The Fredericton Region Museum focuses on preserving the history of the York and Sunbury region as well as central New Brunswick. The museum possesses a large and diverse collection of artefacts, displaying a 100-year-old cake, the Coleman Frog, Victorian gowns, and a 10,000-year-old Clovis Point. The museum contains more than ten exhibits, including displays on the Acadians, Loyalists, New Brunswick's Aboriginals, a First World War Trench, and more.

The museum relies on volunteers, as it is a non-profit institution with a small paid staff. The first full-time paid position as a curator was held by Bob Guthrie, beginning in 1969. Prior to this, the job of a manager was done on a volunteer basis, or as a part-time paid position.

==York Sunbury Historical Society==
The idea of the York Sunbury Historical Society was sparked in January 1932 by Martha J. Harvey, at the height of the Great Depression, when a letter was sent out to the people of Fredericton suggesting a historical society be organized. The response was overwhelmingly positive. Within two weeks a society was formed, and by the end of 1932 there were 132 members.
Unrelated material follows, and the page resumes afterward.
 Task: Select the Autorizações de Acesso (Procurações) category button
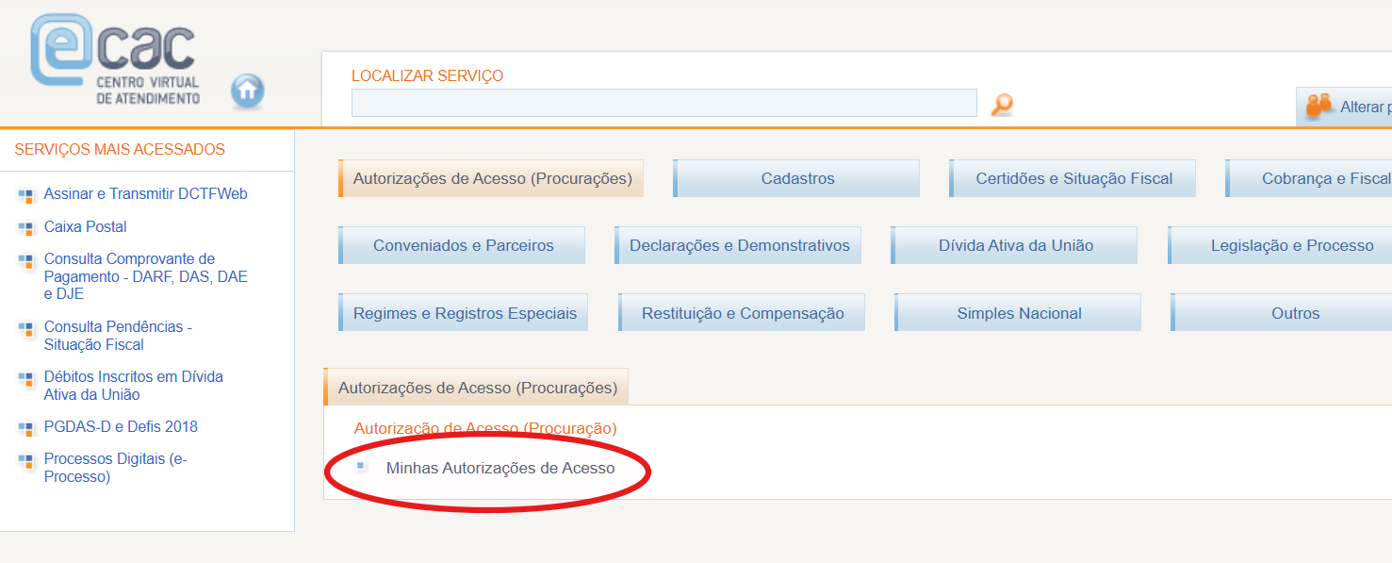click(x=491, y=178)
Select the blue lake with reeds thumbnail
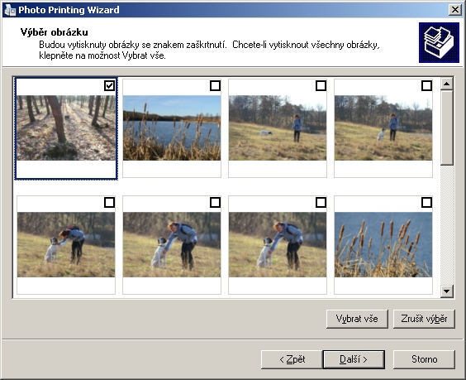Viewport: 466px width, 380px height. [172, 128]
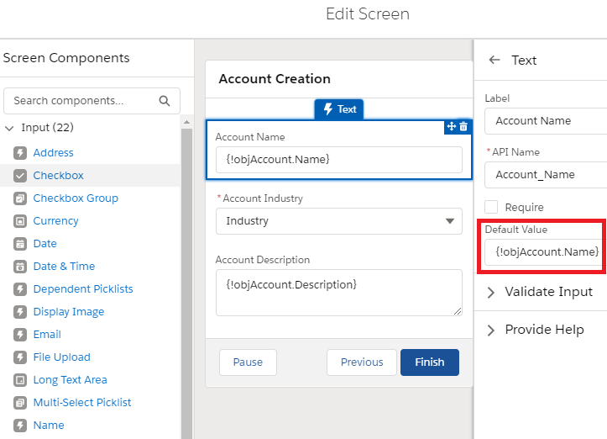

The first meetings of the York Sunbury Historical Society were held on the second floor of the Post Office on Queen Street, and shortly after the society received the first of many donations of its historical artefacts.

The Society was incorporated on February 10, 1934. Its structure and purpose are set out in the bylaws accompanying that incorporation. Its purpose was to discover and preserve the history and heritage of York and Sunbury counties in New Brunswick (Canada). Its structure provided for a Board of Directors elected by the members at the annual meeting and for committees to deal with different aspects of the Society's mission. Today, the society still has some 150 members, each one committed to the original mission of the York Sunbury Historical Society. The York Sunbury Historical Society operates the museum in Officers' Square.